Directions: From the line that contains "Home [menuitem] (661, 95)" through the line that contains "[Síguenos en Youtube] (182, 2469)", output every line of the listing below exactly and leave out all the rest.

The records:
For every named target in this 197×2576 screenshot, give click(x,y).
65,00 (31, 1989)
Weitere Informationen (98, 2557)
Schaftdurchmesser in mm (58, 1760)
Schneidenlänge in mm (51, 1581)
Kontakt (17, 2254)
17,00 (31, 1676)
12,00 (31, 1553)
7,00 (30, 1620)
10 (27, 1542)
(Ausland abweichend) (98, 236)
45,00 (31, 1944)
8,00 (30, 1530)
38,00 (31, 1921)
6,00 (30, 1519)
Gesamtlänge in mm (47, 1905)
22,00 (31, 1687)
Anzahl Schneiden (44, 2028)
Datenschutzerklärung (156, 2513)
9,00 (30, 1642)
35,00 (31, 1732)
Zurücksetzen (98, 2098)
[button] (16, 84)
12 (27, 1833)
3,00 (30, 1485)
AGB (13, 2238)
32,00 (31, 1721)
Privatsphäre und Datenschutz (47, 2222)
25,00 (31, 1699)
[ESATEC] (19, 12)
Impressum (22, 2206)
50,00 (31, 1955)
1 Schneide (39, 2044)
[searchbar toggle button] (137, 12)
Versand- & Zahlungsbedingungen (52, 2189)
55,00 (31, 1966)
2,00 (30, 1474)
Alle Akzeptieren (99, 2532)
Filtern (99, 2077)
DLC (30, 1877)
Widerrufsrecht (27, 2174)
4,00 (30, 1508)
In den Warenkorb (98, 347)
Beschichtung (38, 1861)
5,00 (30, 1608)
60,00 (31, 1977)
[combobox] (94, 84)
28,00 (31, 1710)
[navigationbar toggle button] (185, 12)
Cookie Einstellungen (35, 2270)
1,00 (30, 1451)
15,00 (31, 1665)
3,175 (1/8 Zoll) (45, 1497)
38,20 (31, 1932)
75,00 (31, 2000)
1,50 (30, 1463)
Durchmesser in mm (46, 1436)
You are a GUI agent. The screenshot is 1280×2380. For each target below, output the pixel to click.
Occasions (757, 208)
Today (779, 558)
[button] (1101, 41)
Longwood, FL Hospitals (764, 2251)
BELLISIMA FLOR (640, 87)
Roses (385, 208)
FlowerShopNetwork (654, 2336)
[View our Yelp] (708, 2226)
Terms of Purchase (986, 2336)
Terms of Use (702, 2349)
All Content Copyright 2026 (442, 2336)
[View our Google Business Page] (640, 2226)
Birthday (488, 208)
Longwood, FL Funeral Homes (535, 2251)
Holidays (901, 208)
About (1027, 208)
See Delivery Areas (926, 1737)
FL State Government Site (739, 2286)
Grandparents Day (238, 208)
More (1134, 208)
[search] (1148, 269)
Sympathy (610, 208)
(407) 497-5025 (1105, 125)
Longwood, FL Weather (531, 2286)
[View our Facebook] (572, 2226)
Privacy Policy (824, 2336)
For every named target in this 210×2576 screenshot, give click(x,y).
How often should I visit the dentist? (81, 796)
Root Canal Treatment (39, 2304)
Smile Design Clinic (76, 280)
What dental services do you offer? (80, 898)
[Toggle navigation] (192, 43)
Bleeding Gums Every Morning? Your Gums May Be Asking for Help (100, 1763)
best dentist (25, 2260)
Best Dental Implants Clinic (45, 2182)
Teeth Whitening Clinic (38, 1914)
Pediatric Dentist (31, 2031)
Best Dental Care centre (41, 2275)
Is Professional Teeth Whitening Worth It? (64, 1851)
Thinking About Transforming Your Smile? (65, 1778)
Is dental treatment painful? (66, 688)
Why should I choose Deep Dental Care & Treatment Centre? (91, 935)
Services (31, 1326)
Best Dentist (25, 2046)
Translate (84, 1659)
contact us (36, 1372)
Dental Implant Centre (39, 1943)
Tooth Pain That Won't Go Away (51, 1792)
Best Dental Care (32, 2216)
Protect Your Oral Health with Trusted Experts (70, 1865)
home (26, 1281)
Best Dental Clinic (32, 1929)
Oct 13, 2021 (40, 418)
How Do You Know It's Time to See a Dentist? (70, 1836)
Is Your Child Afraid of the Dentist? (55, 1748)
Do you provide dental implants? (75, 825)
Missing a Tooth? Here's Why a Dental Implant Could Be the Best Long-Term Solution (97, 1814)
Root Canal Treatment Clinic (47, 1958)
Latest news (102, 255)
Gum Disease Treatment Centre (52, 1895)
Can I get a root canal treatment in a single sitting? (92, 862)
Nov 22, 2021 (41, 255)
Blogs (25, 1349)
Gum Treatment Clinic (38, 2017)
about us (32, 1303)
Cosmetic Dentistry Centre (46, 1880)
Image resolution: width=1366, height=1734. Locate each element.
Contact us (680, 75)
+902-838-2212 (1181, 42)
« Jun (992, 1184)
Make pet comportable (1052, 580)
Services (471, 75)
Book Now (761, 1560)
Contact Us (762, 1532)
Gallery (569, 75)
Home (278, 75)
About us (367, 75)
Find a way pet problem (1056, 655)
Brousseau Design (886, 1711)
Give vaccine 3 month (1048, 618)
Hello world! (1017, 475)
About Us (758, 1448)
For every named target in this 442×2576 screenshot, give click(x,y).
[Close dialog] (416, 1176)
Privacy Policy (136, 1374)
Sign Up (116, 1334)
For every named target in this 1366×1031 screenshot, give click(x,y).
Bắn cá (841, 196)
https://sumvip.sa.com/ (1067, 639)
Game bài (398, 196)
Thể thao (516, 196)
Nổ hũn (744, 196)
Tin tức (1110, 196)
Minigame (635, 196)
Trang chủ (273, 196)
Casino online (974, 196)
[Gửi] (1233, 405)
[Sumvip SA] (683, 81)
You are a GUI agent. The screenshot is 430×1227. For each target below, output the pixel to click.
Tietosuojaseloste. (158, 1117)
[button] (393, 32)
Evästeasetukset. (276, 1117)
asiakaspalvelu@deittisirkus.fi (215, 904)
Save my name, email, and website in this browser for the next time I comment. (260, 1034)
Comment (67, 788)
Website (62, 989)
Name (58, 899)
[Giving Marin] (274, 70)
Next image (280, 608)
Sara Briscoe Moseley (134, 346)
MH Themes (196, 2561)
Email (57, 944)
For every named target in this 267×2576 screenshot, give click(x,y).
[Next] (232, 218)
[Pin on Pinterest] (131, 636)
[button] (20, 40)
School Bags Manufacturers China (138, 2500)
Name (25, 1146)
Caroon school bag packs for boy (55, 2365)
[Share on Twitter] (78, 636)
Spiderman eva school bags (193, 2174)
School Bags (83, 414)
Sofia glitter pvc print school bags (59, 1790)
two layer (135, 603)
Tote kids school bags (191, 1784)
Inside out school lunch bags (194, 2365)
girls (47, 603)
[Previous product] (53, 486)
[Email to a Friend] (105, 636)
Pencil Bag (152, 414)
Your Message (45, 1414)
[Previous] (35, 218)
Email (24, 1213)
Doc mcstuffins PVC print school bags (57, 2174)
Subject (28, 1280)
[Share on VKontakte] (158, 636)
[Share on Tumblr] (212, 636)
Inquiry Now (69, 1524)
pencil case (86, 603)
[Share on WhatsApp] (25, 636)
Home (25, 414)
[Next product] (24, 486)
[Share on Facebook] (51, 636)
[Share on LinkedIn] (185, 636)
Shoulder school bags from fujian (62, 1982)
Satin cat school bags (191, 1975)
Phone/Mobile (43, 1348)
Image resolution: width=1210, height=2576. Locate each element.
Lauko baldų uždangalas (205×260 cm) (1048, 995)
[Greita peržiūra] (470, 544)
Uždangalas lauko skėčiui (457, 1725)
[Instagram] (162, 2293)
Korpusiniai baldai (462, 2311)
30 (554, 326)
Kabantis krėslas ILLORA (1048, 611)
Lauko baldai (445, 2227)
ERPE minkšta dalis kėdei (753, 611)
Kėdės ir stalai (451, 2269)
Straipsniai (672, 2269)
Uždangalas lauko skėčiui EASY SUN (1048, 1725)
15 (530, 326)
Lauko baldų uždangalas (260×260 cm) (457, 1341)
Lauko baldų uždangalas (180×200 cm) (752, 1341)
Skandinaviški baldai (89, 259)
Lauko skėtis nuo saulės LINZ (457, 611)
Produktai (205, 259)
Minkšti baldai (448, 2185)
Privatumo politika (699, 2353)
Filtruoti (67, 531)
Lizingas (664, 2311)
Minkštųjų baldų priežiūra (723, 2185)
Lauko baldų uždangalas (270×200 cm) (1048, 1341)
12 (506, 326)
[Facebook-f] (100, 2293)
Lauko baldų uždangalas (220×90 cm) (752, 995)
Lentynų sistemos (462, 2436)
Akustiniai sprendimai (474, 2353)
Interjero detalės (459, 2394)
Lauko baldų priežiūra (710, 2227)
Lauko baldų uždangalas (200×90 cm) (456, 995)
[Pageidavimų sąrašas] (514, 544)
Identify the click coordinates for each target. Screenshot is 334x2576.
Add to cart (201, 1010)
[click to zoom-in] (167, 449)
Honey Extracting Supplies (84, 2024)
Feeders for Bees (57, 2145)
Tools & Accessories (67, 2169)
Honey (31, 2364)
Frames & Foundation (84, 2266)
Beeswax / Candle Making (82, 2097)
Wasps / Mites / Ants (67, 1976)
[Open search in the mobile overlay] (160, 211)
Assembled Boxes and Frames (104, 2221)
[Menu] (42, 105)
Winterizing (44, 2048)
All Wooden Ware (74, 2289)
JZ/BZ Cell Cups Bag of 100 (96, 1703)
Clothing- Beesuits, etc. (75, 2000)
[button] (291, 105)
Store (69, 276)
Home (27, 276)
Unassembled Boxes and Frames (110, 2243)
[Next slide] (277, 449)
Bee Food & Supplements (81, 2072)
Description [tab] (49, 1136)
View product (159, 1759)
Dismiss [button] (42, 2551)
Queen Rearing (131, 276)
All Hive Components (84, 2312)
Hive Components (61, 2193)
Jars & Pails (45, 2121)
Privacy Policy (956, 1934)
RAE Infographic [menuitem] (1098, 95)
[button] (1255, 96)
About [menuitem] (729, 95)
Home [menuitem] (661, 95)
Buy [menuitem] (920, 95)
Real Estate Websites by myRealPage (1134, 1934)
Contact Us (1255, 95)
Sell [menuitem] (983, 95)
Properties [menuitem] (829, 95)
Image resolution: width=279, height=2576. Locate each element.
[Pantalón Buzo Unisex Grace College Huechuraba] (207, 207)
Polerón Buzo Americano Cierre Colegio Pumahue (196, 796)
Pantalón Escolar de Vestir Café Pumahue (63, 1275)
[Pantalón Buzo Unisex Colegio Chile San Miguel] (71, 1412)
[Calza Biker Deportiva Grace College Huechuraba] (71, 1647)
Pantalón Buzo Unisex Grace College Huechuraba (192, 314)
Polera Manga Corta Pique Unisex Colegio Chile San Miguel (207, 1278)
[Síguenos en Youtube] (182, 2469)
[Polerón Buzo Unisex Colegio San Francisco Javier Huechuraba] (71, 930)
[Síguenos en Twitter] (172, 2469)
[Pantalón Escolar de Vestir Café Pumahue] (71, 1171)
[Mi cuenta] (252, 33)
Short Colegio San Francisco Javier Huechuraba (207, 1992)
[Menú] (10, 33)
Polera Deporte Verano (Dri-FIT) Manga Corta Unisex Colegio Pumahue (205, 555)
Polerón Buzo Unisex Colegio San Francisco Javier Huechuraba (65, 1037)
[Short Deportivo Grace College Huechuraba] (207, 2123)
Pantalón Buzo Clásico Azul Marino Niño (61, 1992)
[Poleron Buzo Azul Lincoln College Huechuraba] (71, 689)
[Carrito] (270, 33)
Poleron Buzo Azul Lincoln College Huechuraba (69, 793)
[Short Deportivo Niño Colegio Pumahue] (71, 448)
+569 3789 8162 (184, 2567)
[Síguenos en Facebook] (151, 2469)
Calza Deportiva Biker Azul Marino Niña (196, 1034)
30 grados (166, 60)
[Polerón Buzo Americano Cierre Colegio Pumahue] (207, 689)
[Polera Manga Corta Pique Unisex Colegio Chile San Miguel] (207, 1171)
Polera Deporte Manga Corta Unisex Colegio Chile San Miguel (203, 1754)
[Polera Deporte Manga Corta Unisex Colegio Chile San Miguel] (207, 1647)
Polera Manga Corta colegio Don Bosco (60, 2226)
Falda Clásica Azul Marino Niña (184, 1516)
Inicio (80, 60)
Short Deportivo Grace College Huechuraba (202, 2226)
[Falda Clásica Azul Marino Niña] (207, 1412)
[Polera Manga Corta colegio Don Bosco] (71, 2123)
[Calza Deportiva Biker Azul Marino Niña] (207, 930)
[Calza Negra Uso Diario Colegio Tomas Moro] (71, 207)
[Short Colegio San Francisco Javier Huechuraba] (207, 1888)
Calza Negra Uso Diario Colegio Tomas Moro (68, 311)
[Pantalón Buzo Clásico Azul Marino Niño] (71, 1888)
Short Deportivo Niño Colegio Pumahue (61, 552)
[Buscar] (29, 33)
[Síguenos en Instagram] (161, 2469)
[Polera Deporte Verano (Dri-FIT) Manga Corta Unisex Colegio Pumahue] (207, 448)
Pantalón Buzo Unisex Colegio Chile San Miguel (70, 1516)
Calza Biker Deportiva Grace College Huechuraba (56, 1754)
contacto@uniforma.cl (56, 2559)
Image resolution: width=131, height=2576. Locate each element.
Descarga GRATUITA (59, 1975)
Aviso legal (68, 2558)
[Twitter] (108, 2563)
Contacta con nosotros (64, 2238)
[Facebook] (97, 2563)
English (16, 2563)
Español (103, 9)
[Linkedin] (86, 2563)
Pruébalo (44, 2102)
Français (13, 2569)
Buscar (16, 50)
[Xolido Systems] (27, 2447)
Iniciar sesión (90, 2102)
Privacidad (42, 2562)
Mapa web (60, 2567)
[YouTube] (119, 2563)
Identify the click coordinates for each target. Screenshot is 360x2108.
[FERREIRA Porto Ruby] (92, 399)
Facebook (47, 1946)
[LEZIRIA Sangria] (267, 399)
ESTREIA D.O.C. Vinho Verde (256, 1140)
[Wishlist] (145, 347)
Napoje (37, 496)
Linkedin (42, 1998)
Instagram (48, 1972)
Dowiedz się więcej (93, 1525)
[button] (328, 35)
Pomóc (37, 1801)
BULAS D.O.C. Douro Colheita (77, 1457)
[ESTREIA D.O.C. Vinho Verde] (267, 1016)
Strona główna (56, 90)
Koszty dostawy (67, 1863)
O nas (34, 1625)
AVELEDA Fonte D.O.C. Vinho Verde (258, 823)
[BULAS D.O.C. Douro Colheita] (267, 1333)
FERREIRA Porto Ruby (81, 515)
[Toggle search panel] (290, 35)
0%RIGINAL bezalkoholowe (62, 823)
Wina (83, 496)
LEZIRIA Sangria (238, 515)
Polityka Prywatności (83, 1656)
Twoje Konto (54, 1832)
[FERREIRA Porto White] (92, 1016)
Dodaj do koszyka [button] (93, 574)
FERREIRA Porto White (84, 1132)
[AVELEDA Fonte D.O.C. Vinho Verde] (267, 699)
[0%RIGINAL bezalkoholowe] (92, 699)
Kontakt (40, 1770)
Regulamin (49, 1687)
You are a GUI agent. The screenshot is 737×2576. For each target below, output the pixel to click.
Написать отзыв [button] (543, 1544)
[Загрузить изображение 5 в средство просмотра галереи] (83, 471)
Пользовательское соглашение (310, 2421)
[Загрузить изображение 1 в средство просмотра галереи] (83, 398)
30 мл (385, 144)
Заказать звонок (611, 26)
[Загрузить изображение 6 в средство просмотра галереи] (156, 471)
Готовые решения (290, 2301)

Task solution:
Home [menuitem] (661, 95)
Buy [menuitem] (920, 95)
Real Estate Websites by myRealPage (1134, 1934)
Contact Us (1255, 95)
Sell [menuitem] (983, 95)
Properties [menuitem] (829, 95)
Image resolution: width=279, height=2576. Locate each element.
[Pantalón Buzo Unisex Grace College Huechuraba] (207, 207)
Polerón Buzo Americano Cierre Colegio Pumahue (196, 796)
Pantalón Escolar de Vestir Café Pumahue (63, 1275)
[Pantalón Buzo Unisex Colegio Chile San Miguel] (71, 1412)
[Calza Biker Deportiva Grace College Huechuraba] (71, 1647)
Pantalón Buzo Unisex Grace College Huechuraba (192, 314)
Polera Manga Corta Pique Unisex Colegio Chile San Miguel (207, 1278)
[Síguenos en Youtube] (182, 2469)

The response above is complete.